▶ **Work required**: Counting task for the data below: how many lines hold the word "size"? Answer with the number only.

"""

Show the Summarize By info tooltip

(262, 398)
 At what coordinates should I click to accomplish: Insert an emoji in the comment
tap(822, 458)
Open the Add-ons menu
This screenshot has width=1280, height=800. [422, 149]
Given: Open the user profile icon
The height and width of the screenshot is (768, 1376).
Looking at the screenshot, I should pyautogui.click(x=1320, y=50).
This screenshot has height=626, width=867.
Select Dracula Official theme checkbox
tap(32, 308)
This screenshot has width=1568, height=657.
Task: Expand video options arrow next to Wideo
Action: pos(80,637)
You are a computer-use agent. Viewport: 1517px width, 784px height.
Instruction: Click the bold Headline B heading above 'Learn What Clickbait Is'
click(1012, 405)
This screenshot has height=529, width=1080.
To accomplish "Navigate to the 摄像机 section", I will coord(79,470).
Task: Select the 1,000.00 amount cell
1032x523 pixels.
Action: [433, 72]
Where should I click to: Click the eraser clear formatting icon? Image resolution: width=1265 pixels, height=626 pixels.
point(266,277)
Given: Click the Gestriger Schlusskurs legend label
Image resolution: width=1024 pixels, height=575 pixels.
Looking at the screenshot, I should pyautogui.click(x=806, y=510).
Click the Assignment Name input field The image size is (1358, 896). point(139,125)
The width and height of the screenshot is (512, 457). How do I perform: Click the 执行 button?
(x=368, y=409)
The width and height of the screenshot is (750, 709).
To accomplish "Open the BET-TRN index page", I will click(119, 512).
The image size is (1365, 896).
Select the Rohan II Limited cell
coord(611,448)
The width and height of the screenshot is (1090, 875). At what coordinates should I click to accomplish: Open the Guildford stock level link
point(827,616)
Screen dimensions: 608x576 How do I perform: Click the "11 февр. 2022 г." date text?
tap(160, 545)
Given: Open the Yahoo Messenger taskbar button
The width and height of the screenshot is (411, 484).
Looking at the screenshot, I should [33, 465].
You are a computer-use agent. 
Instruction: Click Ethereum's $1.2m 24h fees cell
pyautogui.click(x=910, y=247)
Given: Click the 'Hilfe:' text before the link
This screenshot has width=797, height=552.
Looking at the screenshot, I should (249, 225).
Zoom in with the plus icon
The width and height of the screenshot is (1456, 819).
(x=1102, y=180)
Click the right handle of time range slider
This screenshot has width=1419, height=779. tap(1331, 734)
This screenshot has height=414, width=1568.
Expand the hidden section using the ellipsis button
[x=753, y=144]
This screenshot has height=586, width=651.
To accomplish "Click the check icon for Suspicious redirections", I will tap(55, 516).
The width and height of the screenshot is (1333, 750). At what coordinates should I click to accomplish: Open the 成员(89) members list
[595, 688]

"""

▶ **Answer**: 2